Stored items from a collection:
········
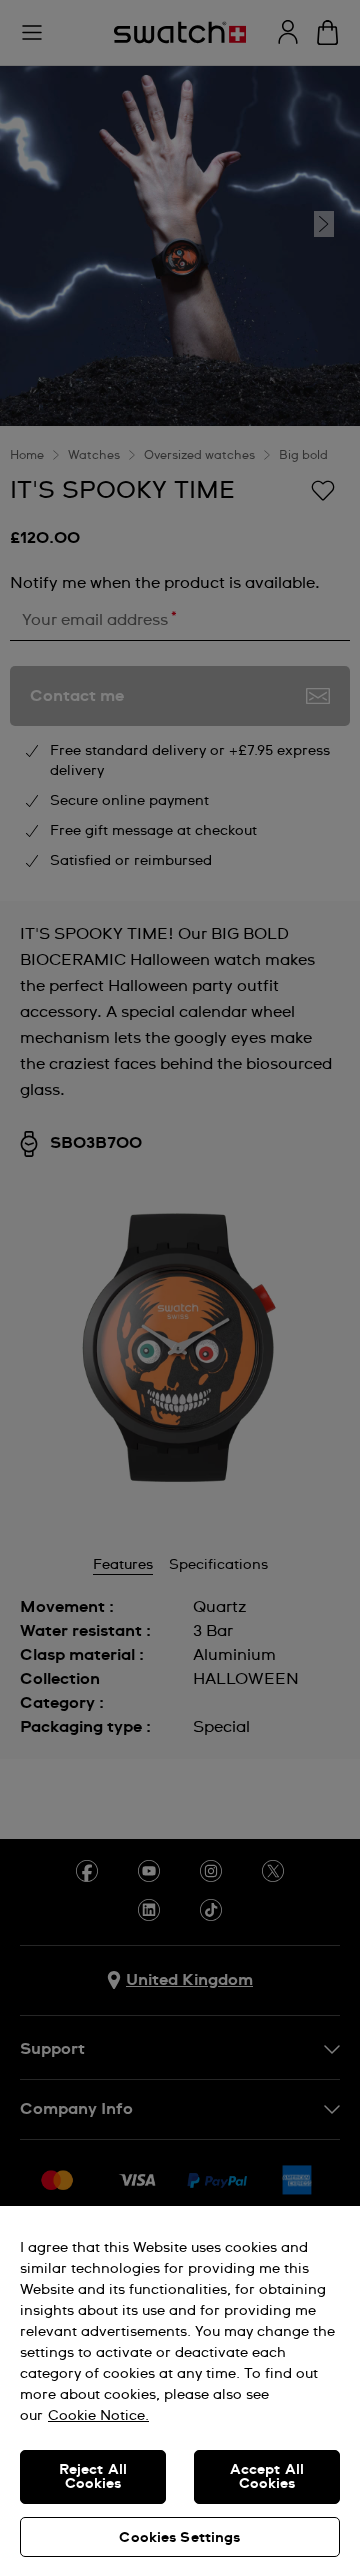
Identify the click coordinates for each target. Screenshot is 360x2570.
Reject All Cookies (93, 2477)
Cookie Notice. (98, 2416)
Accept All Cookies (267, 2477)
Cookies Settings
········
--- REQUIRED ACTION ---
Give the number of lines above that hold "Cookies", with no other words.

--- SOLUTION ---
3